Validation of ligase activity for sequences RS1–RS3. Analysis of ligation reactions by 10% PAGE over the course of 90 min using unselected, naive RNA pool (A), and candidate ribozyme RS1 (B). (C) Quantification of ligation reactions in triplicate for the unselected RNA pool and for enriched RNA sequences RS1–RS3. Line indicates the nonlinear fit of the data to an exponential function.

Catalyzed Ligation to the 3′ End of the Library.

Since a previous ribozyme selection using an imidazolide substrate unintentionally enriched for 5′,5′ ligases instead of 3′,5′ ligases (29), it was important to characterize the ligation junctions generated by our newly identified functional sequences RS1–RS10. The gel shift observed in our ligation assays (Fig. 3B) does not by itself discriminate between attachment of the 2AI-activated ligator to the 3′ end, the 5′ end, or an internal branch site. We reasoned that the desired 3′,5′ ligase activity should depend upon the presence of the template strand, 2AI activation of the ligator strand, and the 3′ terminal primer region of the RNA construct. For example, template-independent ligase activity was observed in the previous selection that identified the 5′,5′ ligase ribozymes (29). In addition, deletion of the primer region from the candidate sequences should abolish activity of a template-directed ligase but would not necessarily affect ligation at the 5′ end of the sequence or at an internal site.
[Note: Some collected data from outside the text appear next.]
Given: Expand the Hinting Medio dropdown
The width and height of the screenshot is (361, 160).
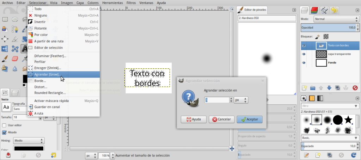Looking at the screenshot, I should [27, 141].
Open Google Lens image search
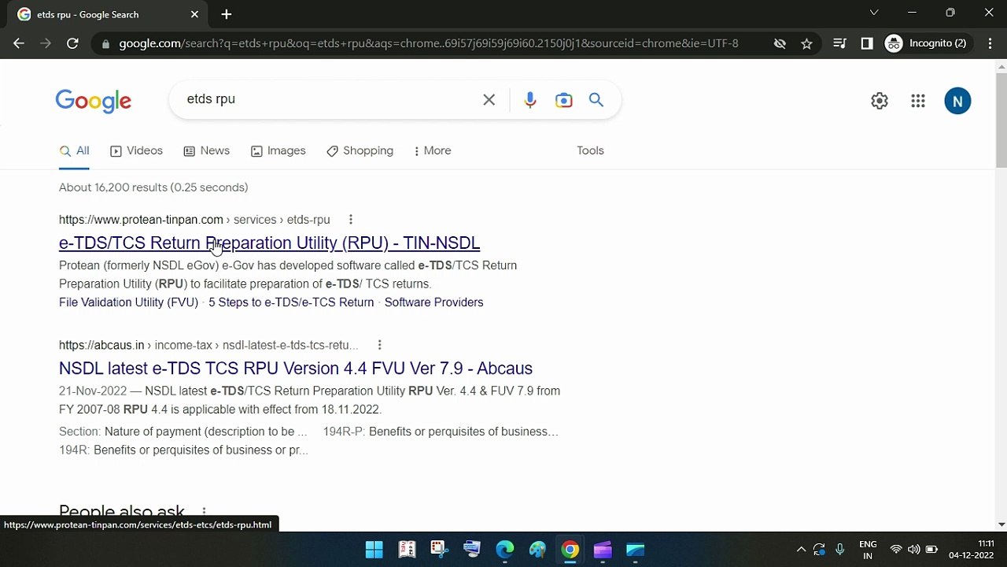1007x567 pixels. pos(563,100)
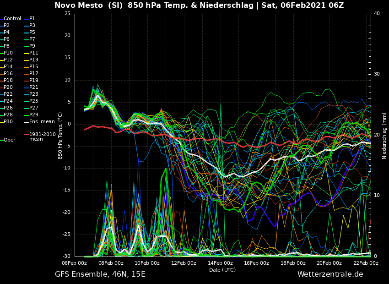
Task: Click the 40 tick on precipitation axis
Action: pos(377,14)
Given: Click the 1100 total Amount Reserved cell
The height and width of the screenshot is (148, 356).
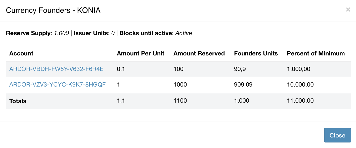Looking at the screenshot, I should [x=180, y=101].
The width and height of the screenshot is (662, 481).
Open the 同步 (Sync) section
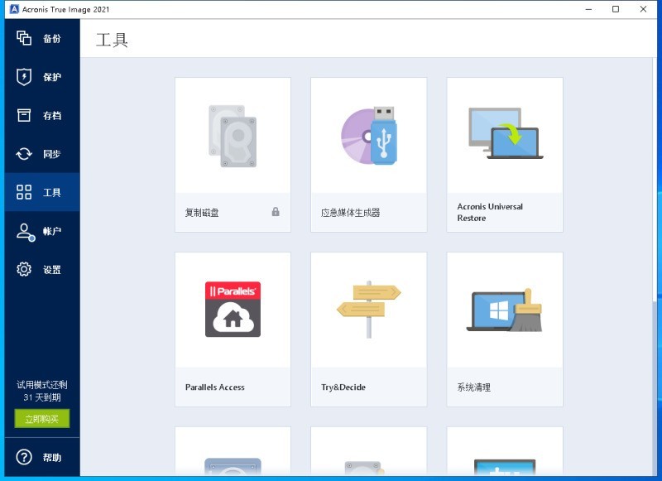pos(40,154)
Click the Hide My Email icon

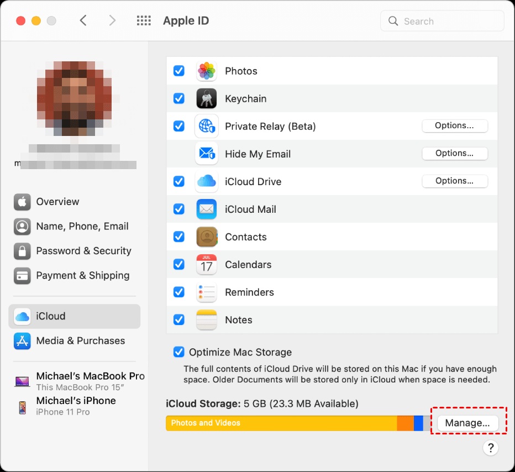(207, 154)

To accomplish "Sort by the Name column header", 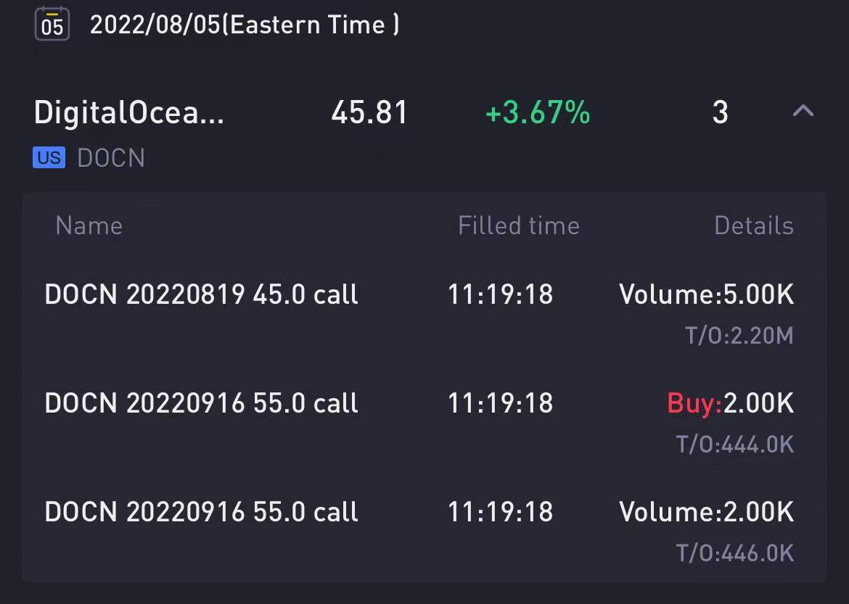I will coord(89,226).
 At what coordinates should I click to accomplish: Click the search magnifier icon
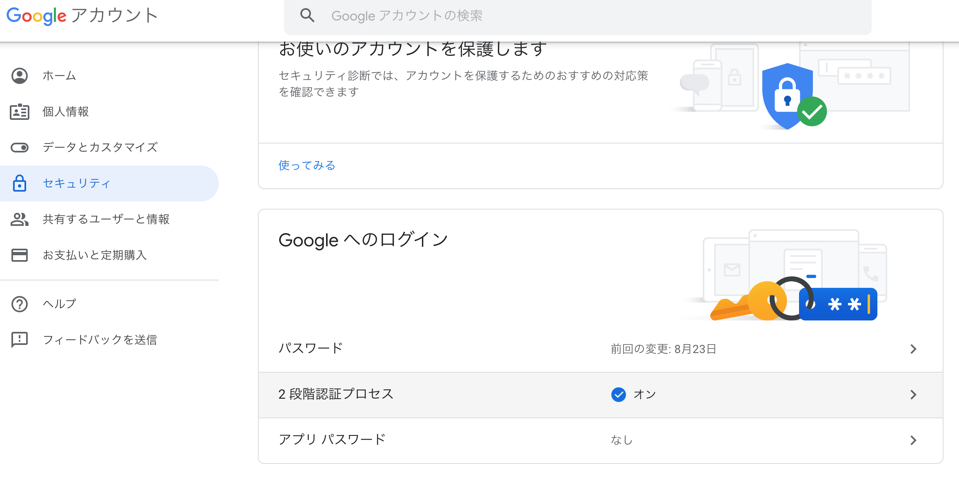click(x=307, y=15)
To determine the template and activation requirements of the full-length sequences RS1–RS10, we tested each sequence in ligation reactions either with or without the template strand, and with either a 2AI-activated ligator or an unactivated ligator with a 5′ phosphate. We also prepared truncated RS1–RS10 RNA constructs lacking the 3′ terminal primer region and U6 linker and tested these in a ligation assay containing both the template strand and 2AI-activated ligator. Consistent with ligation occurring at the 3′ end of a primer, these three experimental conditions abolished ligase activity for all 10 ribozymes (Fig. 4). Furthermore, 1- and 2-nt deletions at the 3′ end of the primer or a 2-nt deletion at the 5′ end of the ligator both drastically reduced ligation by RS1 (SI Appendix, Fig. S6). Disrupting Watson–Crick base pairing at the ligation junction also reduced the ligase activity of RS1, especially with pyrimidine substitutions at the 3′ end of the primer (SI Appendix, Fig. S7).

Fig. 4.

Fig. 4.

Ribozyme RS1 catalysis of ligation requires 2AI-activated substrate, the RNA template, and the primer at the 3′ end of the ribozyme sequence. All displayed samples are contained on a single gel, with different experiments separated by dashed lines. (A) Catalyzed ligation is observed by 1- to 2-h incubation of the RS1 ribozyme with template and 2AI-activated substrate LS2. (B) Replacing the 2AI-activated substrate with its unactivated counterpart LS3 containing a 5′ phosphate results in no detectable ligation by 2 h. (C) Removing the template from the assay eliminates ligase activity. (D) Ligase activity is also abolished in reactions containing the unactivated LS3 substrate and no template strand. (E) Truncating the 3′ end of RS1, which contains the primer region, prevents ligation with the 2AI-activated ligator.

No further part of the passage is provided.